Smuggling is up 59 percent since 2006 and now is believed to account for nearly 57 percent of New York’s cigarette market. A Mackinack Center study had the figure slightly higher. Last year, authorities seized $4.5 million in counterfeit Chinese cigarettes in Brooklyn. As early as 2010, New York was losing $20 million a month in revenues to black market smokes.

It’s spreading throughout the region. According to one study, nearly 40 percent of cigarettes smoked in Boston come from the black market. In Providence, that figure is somewhere between 30 to 55 percent. In Washington, D.C., it’s 30 to 60 percent.

Nearly 60 percent of discarded cigarettes found in five large Northeastern cities lacked the proper excise tax stamps.

A revenue-hungry nanny state in New York has boosted cigarette taxes nearly 200 percent in less than a decade, creating the crime for which Garner was killed. Have we learned nothing from Prohibition or the war on drugs?

“Alleged gun-running and terrorist-loving ex-Stuyvesant HS teacher Theo Burroughs, busted in a sting two months ago, was trafficking in untaxed cigarettes along with assault rifles and handcuffs,” the New York Post reported.
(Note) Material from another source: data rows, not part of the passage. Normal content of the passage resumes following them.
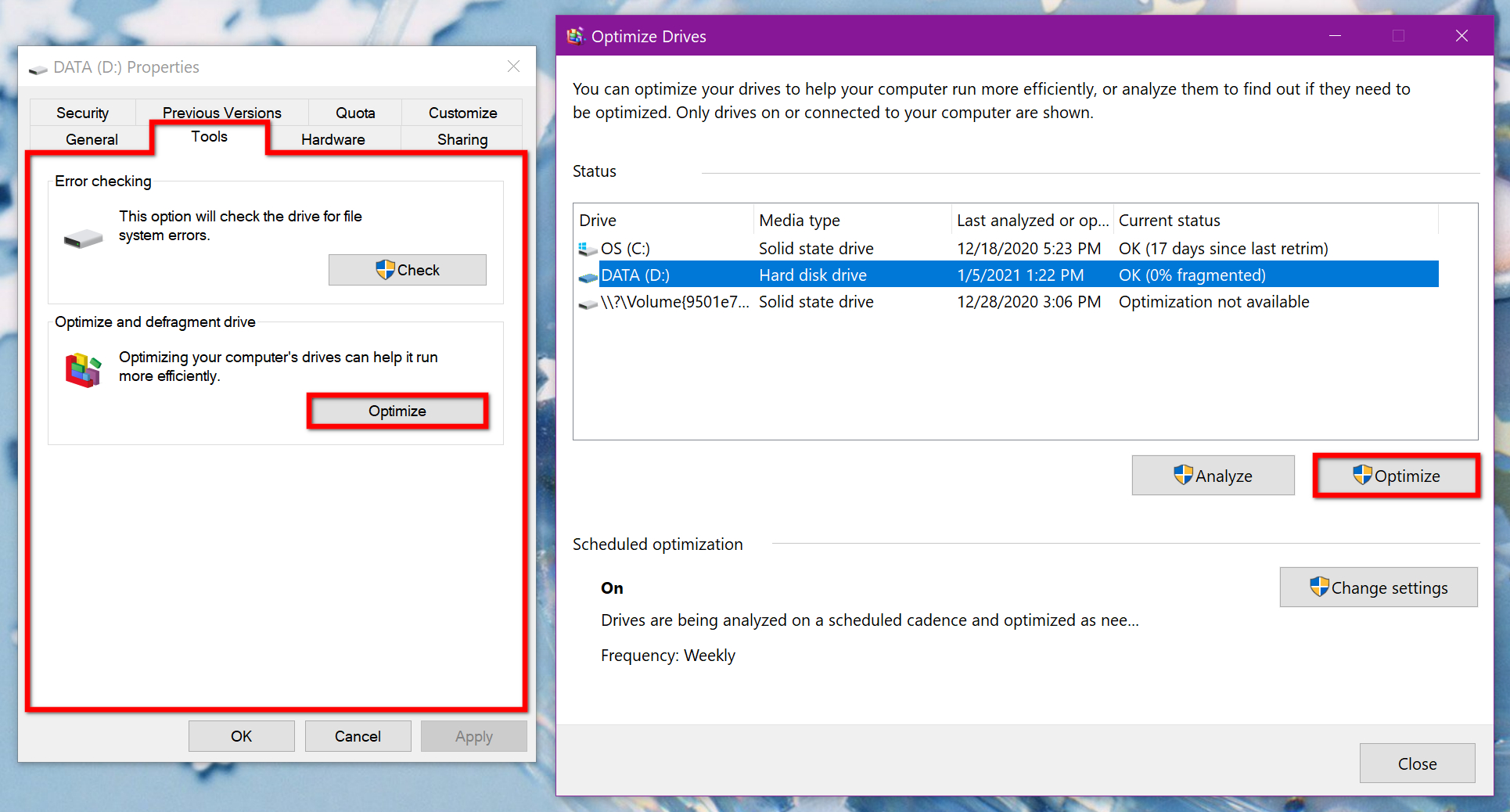Apply changes in the Properties dialog
Viewport: 1510px width, 812px height.
click(x=473, y=735)
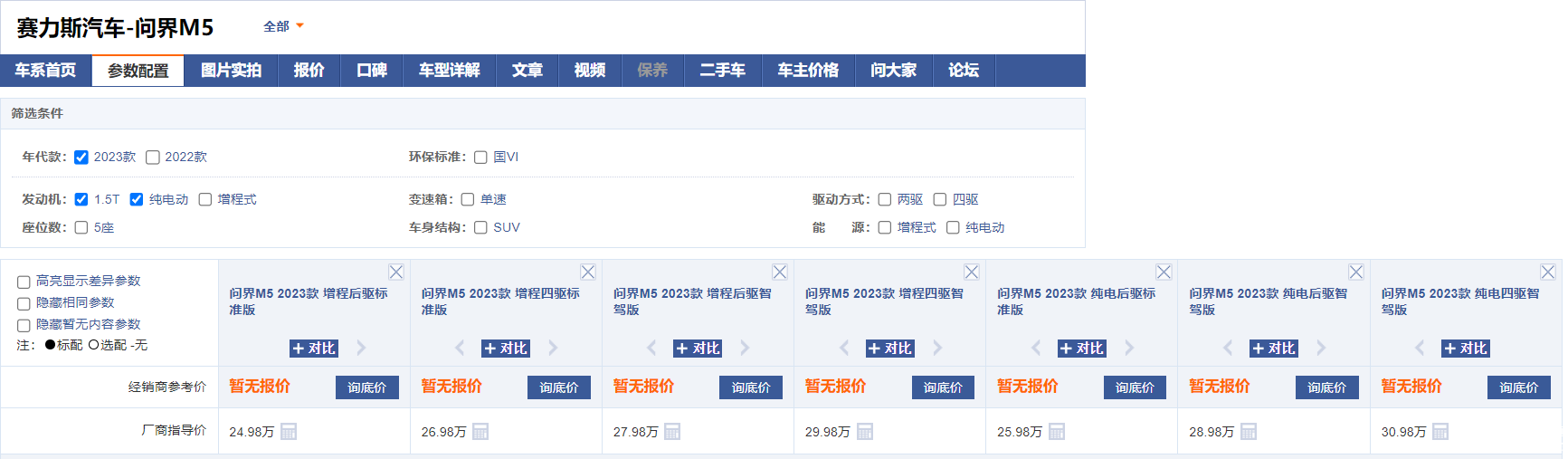1568x459 pixels.
Task: Expand the 全部 dropdown next to title
Action: coord(283,26)
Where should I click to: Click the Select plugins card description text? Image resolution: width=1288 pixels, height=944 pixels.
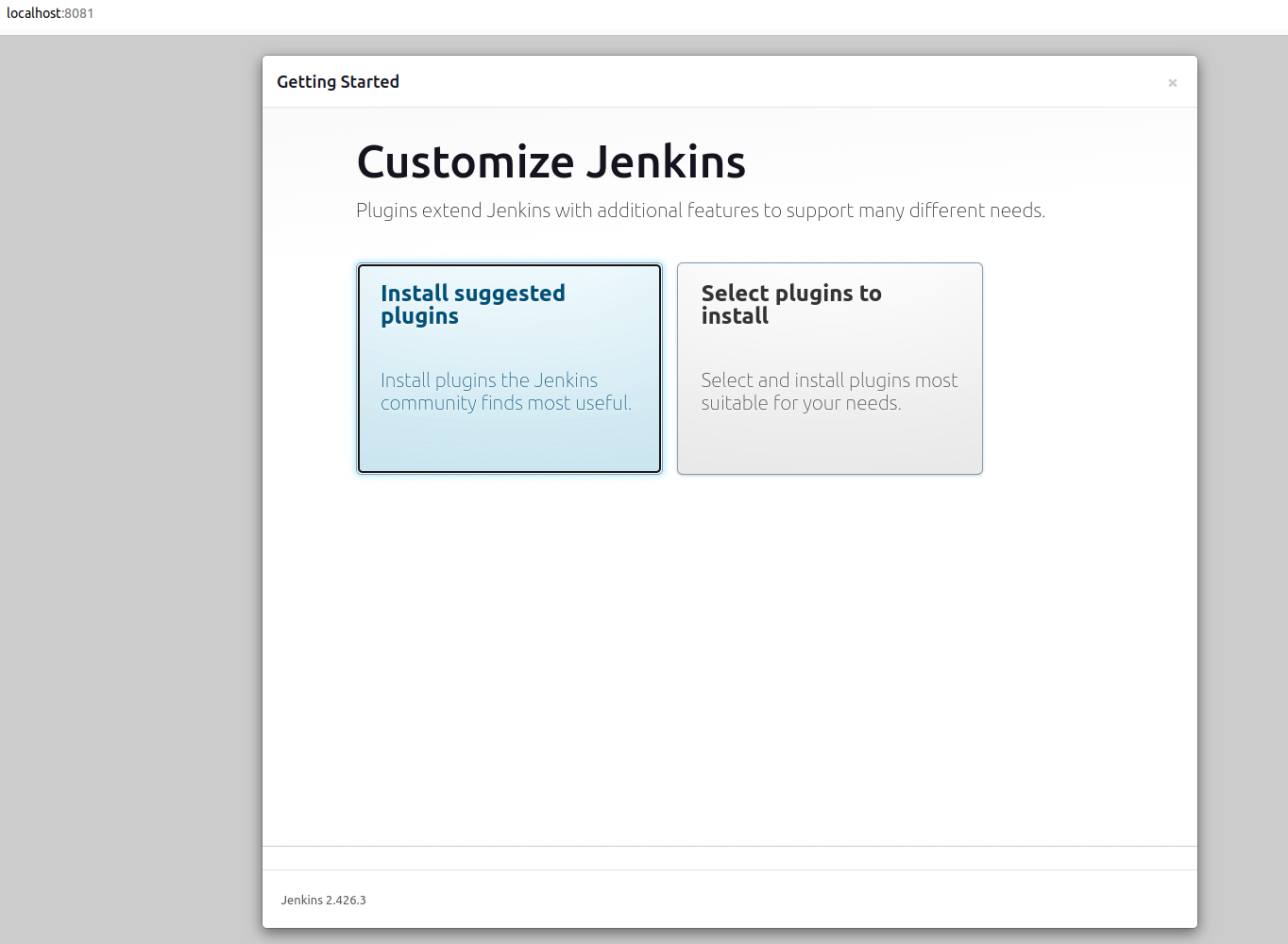pos(829,391)
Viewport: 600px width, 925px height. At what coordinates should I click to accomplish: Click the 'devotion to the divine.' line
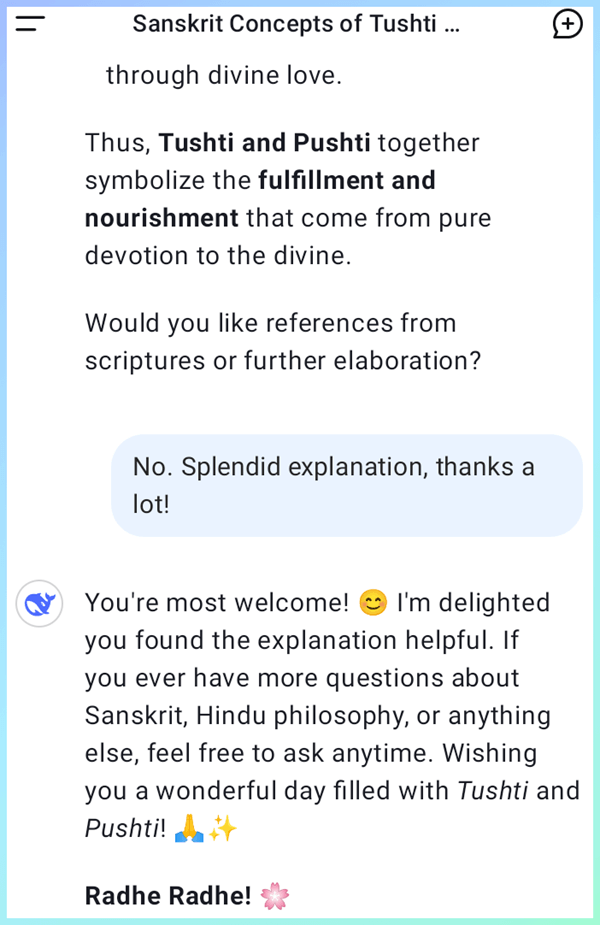[218, 255]
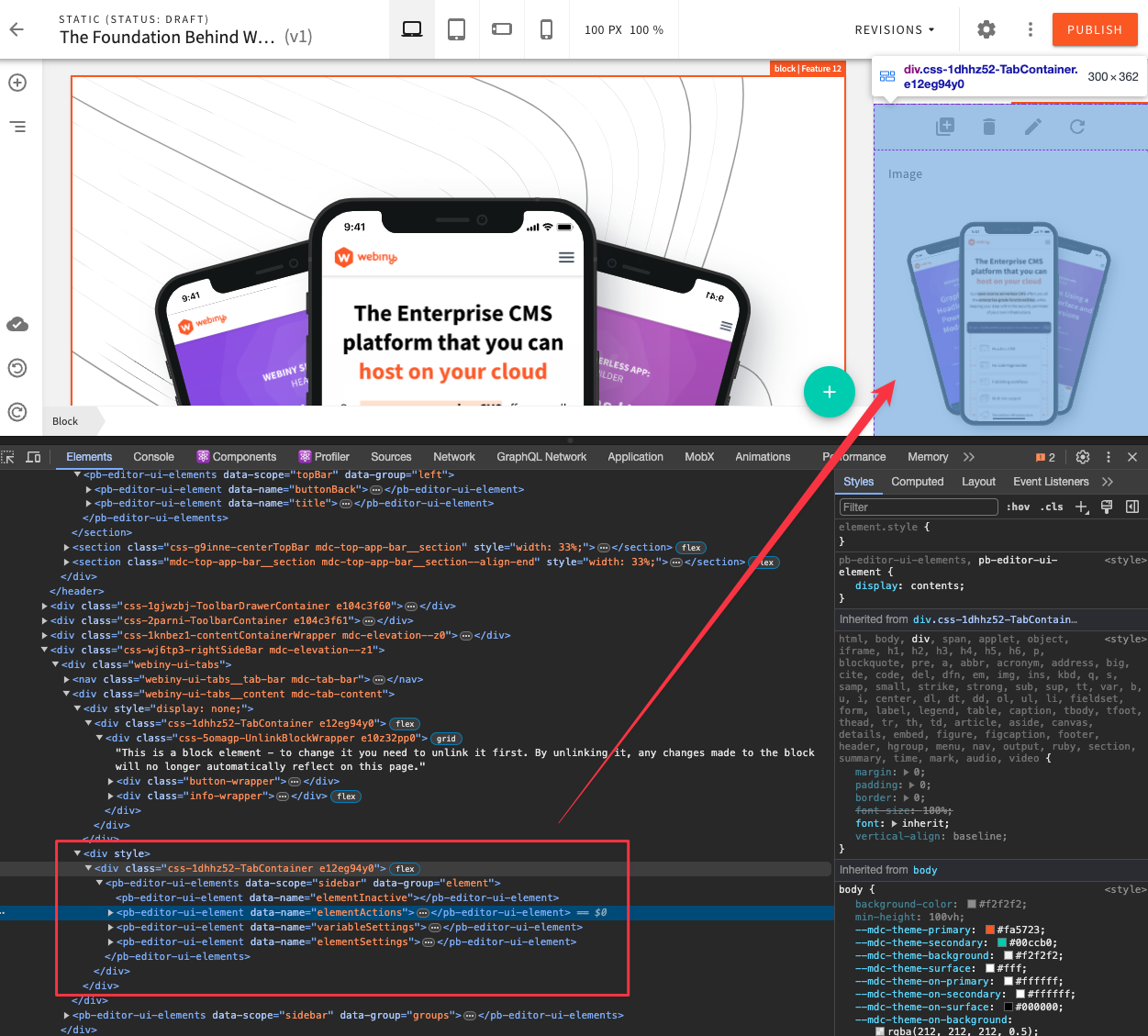Screen dimensions: 1148x1036
Task: Open the REVISIONS dropdown
Action: coord(895,29)
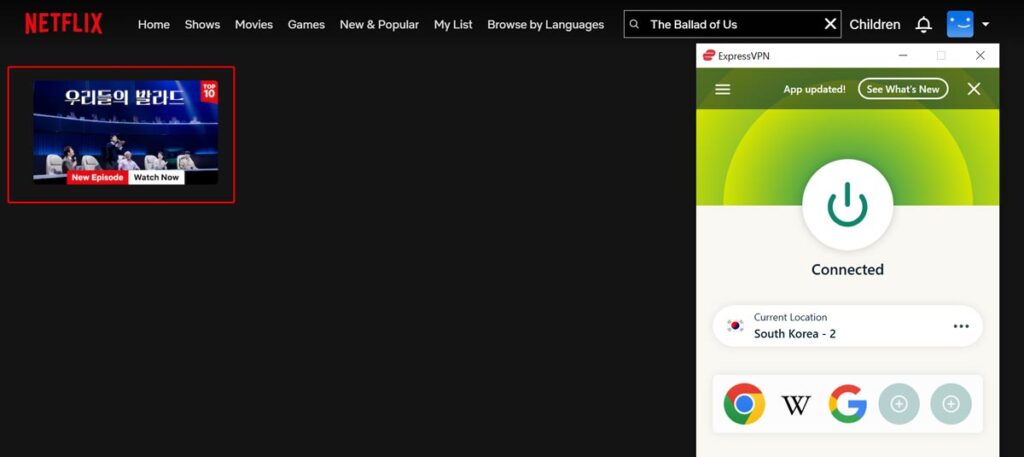Expand the profile dropdown arrow

pos(986,24)
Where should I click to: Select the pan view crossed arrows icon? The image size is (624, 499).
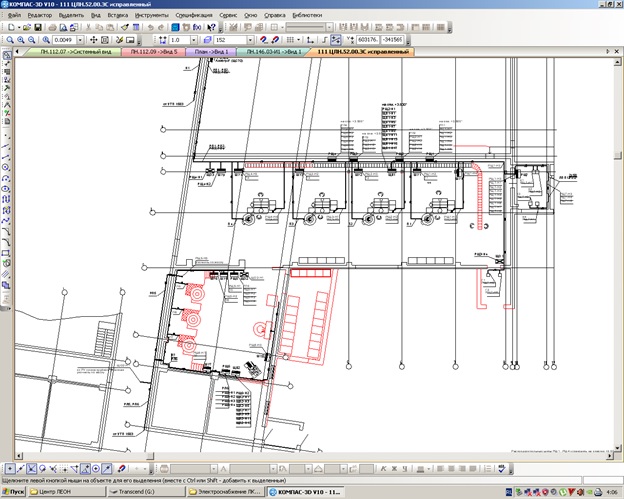click(x=94, y=40)

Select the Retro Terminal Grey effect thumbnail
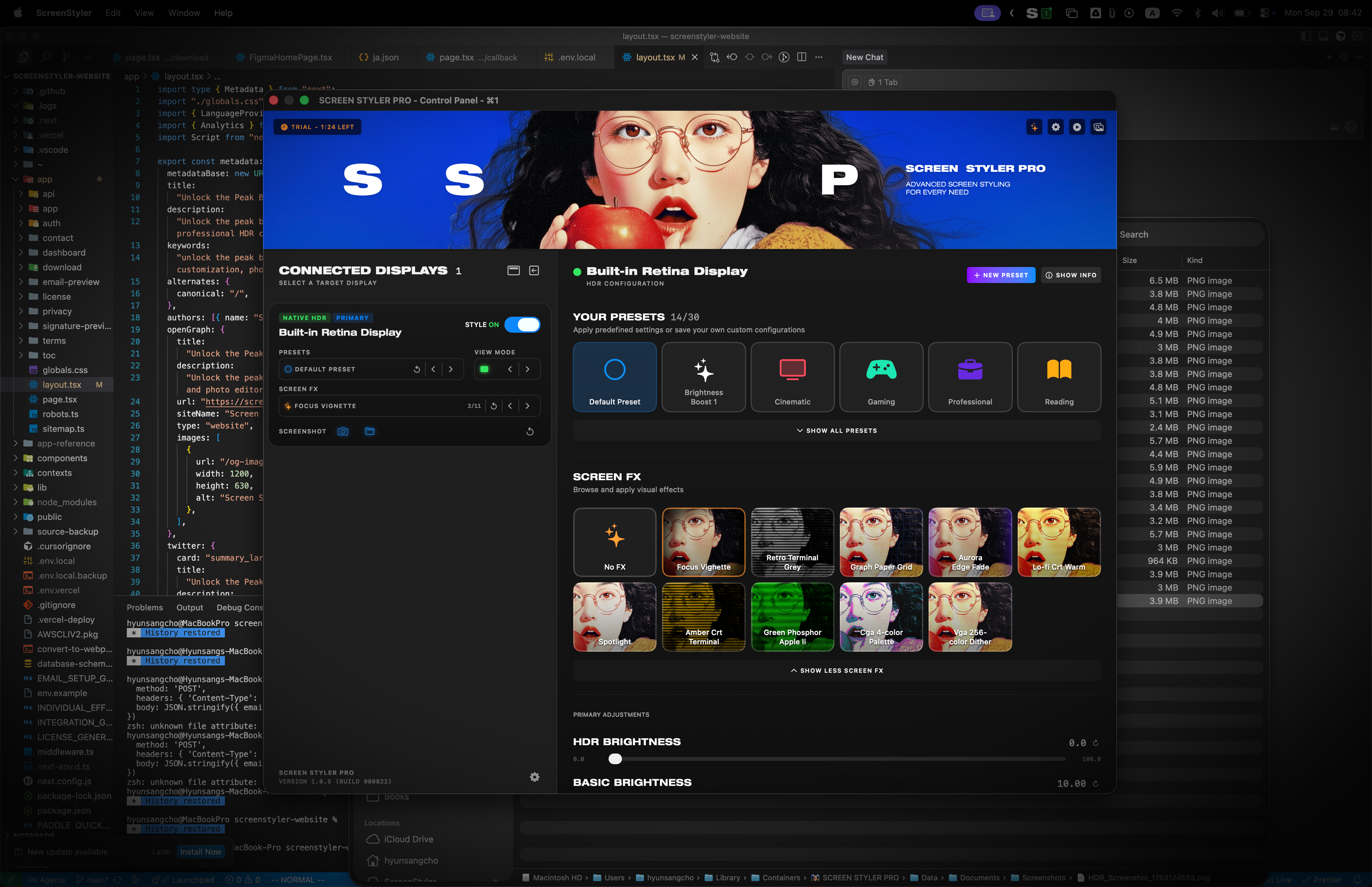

Hezbollah and the Irish Republican Army have gotten a piece of the action as terrorists, gangs and the mafia get involved in the cigarette black market.

The Post quoted a Bureau of Alcohol, Tobacco and Firearms official as saying, “We see lots of [rip-offs] and violence with drug trafficking, and you will see a rise of that in tobacco, too. As volume and money go up, the stakes get higher. And certainly, a concern of ours is violence will spill out of this.”

Two paragraphs later, the story says “state officials maintain the tax is worth it as an incentive for people to quit.” Quit breathing?

Yes, smoking is bad for you. So is organized crime. Or getting slammed to the ground by a half a dozen men with guns.

A man who is killed by government overreach, fueled by anti-tobacco fanaticism, is just as dead as one who smokes a carton of unfiltered Pall Malls every week for thirty years. And his children are just as fatherless.

Cigarettes are medically dangerous, but they are also a legal product that adults want and will use for nonviolent purposes. Sending the people who want cigarettes into the arms of criminal gangs — or sending virtual SWAT teams after 400-pound men suspected of selling loosies on a street corner — creates violence.

“Smoking is healthier than fascism,” though mildly amusing, long sounded like an overwrought libertarian slogan. Watching Eric Garner’s final moments makes it seem a good deal less so.

At the very least, some do-gooder policies should carry a surgeon general’s warning of their own: Unintended consequences may be hazardous to your health.